Rewrite the data below with "Display size" in place of every "Screen dimensions", keeping everything else the same.

# [Exercise input]
□ □ □ □

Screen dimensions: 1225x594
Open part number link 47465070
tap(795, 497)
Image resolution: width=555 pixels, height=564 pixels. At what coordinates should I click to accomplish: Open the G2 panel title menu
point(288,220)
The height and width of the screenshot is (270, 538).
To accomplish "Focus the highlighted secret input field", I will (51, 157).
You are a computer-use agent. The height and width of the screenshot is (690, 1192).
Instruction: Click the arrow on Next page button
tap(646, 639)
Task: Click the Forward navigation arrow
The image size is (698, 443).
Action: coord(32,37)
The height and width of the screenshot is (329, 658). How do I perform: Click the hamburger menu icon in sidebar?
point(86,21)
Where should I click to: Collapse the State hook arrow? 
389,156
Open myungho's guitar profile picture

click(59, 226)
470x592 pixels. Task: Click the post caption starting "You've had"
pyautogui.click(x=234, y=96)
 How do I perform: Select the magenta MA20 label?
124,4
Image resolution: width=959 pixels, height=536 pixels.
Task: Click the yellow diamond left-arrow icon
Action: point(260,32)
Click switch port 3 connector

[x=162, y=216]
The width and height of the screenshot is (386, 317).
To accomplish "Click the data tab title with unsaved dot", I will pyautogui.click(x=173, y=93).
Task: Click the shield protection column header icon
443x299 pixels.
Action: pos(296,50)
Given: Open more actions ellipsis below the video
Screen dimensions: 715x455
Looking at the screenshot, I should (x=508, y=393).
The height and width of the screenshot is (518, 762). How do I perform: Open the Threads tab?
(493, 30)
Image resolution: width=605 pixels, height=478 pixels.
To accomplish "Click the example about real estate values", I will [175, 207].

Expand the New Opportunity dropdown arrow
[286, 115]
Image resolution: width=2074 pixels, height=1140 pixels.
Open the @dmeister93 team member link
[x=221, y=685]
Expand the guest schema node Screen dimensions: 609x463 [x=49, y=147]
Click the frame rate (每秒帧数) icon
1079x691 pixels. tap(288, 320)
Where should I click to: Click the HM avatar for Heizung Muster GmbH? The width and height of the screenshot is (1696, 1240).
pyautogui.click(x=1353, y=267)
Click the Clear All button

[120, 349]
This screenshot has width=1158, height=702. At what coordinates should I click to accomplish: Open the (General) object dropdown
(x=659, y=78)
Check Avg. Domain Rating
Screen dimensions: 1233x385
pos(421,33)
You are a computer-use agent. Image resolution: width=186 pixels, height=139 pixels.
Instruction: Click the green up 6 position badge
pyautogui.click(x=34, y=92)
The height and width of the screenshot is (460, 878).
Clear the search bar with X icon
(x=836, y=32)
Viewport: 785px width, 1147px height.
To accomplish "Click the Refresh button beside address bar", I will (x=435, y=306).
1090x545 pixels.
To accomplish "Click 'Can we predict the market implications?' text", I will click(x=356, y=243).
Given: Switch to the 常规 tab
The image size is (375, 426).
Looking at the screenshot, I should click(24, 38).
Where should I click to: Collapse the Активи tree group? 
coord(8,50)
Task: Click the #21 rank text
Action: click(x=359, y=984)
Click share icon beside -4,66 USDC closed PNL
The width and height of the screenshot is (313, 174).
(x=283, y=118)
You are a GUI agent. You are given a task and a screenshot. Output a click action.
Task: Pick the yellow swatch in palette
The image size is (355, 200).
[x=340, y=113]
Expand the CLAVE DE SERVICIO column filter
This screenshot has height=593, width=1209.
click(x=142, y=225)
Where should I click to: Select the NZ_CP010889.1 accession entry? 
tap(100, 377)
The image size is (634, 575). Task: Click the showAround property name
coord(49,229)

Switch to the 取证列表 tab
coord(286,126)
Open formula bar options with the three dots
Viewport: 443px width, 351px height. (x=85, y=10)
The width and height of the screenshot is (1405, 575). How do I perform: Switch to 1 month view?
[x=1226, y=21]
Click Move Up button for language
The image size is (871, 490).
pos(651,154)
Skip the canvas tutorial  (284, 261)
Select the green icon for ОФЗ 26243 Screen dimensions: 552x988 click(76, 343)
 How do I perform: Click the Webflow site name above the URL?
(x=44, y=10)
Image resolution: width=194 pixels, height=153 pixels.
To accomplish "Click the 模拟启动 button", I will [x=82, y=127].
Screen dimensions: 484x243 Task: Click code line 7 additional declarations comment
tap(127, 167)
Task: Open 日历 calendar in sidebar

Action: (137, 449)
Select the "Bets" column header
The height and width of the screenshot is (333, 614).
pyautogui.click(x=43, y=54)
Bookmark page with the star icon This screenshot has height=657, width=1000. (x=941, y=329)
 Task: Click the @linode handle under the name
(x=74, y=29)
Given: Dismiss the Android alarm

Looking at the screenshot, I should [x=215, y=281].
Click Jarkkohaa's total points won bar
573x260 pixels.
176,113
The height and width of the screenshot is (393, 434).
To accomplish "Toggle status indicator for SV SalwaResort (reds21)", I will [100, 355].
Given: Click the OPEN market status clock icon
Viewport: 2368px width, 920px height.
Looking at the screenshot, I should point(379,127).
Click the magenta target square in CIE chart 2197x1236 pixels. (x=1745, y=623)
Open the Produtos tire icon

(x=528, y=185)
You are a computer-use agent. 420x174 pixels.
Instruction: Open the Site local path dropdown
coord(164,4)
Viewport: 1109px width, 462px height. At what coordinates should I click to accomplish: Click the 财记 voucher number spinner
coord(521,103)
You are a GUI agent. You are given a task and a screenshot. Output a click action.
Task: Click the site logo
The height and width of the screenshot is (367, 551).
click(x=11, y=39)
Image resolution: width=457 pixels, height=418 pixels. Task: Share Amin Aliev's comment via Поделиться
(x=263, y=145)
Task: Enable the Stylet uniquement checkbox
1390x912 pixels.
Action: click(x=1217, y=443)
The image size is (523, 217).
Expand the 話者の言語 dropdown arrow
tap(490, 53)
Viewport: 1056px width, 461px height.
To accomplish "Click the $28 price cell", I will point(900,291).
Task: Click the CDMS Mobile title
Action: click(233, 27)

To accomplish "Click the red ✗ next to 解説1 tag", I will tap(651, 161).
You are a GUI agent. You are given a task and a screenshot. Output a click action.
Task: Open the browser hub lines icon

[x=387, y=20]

□ □ □ □

# [Expected output]
Display size: 1225x594
Open part number link 47465070
tap(795, 497)
Image resolution: width=555 pixels, height=564 pixels. At what coordinates should I click to accomplish: Open the G2 panel title menu
point(288,220)
The height and width of the screenshot is (270, 538).
To accomplish "Focus the highlighted secret input field", I will (51, 157).
You are a computer-use agent. The height and width of the screenshot is (690, 1192).
Instruction: Click the arrow on Next page button
tap(646, 639)
Task: Click the Forward navigation arrow
The image size is (698, 443).
Action: coord(32,37)
The height and width of the screenshot is (329, 658). How do I perform: Click the hamburger menu icon in sidebar?
point(86,21)
Where should I click to: Collapse the State hook arrow? 
389,156
Open myungho's guitar profile picture

click(59, 226)
470x592 pixels. Task: Click the post caption starting "You've had"
pyautogui.click(x=234, y=96)
 How do I perform: Select the magenta MA20 label?
124,4
Image resolution: width=959 pixels, height=536 pixels.
Task: Click the yellow diamond left-arrow icon
Action: point(260,32)
Click switch port 3 connector

[x=162, y=216]
The width and height of the screenshot is (386, 317).
To accomplish "Click the data tab title with unsaved dot", I will pyautogui.click(x=173, y=93).
Task: Click the shield protection column header icon
443x299 pixels.
Action: pos(296,50)
Given: Open more actions ellipsis below the video
Display size: 715x455
Looking at the screenshot, I should (x=508, y=393).
The height and width of the screenshot is (518, 762). How do I perform: Open the Threads tab?
(493, 30)
Image resolution: width=605 pixels, height=478 pixels.
To accomplish "Click the example about real estate values", I will [175, 207].

Expand the New Opportunity dropdown arrow
[286, 115]
Image resolution: width=2074 pixels, height=1140 pixels.
Open the @dmeister93 team member link
[x=221, y=685]
Expand the guest schema node Display size: 609x463 [x=49, y=147]
Click the frame rate (每秒帧数) icon
1079x691 pixels. tap(288, 320)
Where should I click to: Click the HM avatar for Heizung Muster GmbH? The width and height of the screenshot is (1696, 1240).
pyautogui.click(x=1353, y=267)
Click the Clear All button

[120, 349]
This screenshot has width=1158, height=702. At what coordinates should I click to accomplish: Open the (General) object dropdown
(x=659, y=78)
Check Avg. Domain Rating
Display size: 1233x385
pos(421,33)
You are a computer-use agent. Image resolution: width=186 pixels, height=139 pixels.
Instruction: Click the green up 6 position badge
pyautogui.click(x=34, y=92)
The height and width of the screenshot is (460, 878).
Clear the search bar with X icon
(x=836, y=32)
Viewport: 785px width, 1147px height.
To accomplish "Click the Refresh button beside address bar", I will (x=435, y=306).
1090x545 pixels.
To accomplish "Click 'Can we predict the market implications?' text", I will click(x=356, y=243).
Given: Switch to the 常规 tab
The image size is (375, 426).
Looking at the screenshot, I should click(24, 38).
Where should I click to: Collapse the Активи tree group? 
coord(8,50)
Task: Click the #21 rank text
Action: click(x=359, y=984)
Click share icon beside -4,66 USDC closed PNL
The width and height of the screenshot is (313, 174).
(x=283, y=118)
You are a GUI agent. You are given a task and a screenshot. Output a click action.
Task: Pick the yellow swatch in palette
The image size is (355, 200).
[x=340, y=113]
Expand the CLAVE DE SERVICIO column filter
This screenshot has height=593, width=1209.
click(x=142, y=225)
Where should I click to: Select the NZ_CP010889.1 accession entry? 
tap(100, 377)
The image size is (634, 575). Task: Click the showAround property name
coord(49,229)

Switch to the 取证列表 tab
coord(286,126)
Open formula bar options with the three dots
Viewport: 443px width, 351px height. (x=85, y=10)
The width and height of the screenshot is (1405, 575). How do I perform: Switch to 1 month view?
[x=1226, y=21]
Click Move Up button for language
The image size is (871, 490).
pos(651,154)
Skip the canvas tutorial  (284, 261)
Select the green icon for ОФЗ 26243 Display size: 552x988 click(76, 343)
 How do I perform: Click the Webflow site name above the URL?
(x=44, y=10)
Image resolution: width=194 pixels, height=153 pixels.
To accomplish "Click the 模拟启动 button", I will [x=82, y=127].
Display size: 484x243 Task: Click code line 7 additional declarations comment
tap(127, 167)
Task: Open 日历 calendar in sidebar

Action: (137, 449)
Select the "Bets" column header
The height and width of the screenshot is (333, 614).
pyautogui.click(x=43, y=54)
Bookmark page with the star icon This screenshot has height=657, width=1000. (x=941, y=329)
 Task: Click the @linode handle under the name
(x=74, y=29)
Given: Dismiss the Android alarm

Looking at the screenshot, I should [x=215, y=281].
Click Jarkkohaa's total points won bar
573x260 pixels.
176,113
The height and width of the screenshot is (393, 434).
To accomplish "Toggle status indicator for SV SalwaResort (reds21)", I will [100, 355].
Given: Click the OPEN market status clock icon
Viewport: 2368px width, 920px height.
Looking at the screenshot, I should point(379,127).
Click the magenta target square in CIE chart 2197x1236 pixels. (x=1745, y=623)
Open the Produtos tire icon

(x=528, y=185)
You are a computer-use agent. 420x174 pixels.
Instruction: Open the Site local path dropdown
coord(164,4)
Viewport: 1109px width, 462px height. At what coordinates should I click to accomplish: Click the 财记 voucher number spinner
coord(521,103)
You are a GUI agent. You are given a task and a screenshot. Output a click action.
Task: Click the site logo
The height and width of the screenshot is (367, 551).
click(x=11, y=39)
Image resolution: width=457 pixels, height=418 pixels. Task: Share Amin Aliev's comment via Поделиться
(x=263, y=145)
Task: Enable the Stylet uniquement checkbox
1390x912 pixels.
Action: click(x=1217, y=443)
The image size is (523, 217).
Expand the 話者の言語 dropdown arrow
tap(490, 53)
Viewport: 1056px width, 461px height.
To accomplish "Click the $28 price cell", I will point(900,291).
Task: Click the CDMS Mobile title
Action: click(233, 27)

To accomplish "Click the red ✗ next to 解説1 tag", I will tap(651, 161).
You are a GUI agent. You are given a task and a screenshot. Output a click action.
Task: Open the browser hub lines icon

[x=387, y=20]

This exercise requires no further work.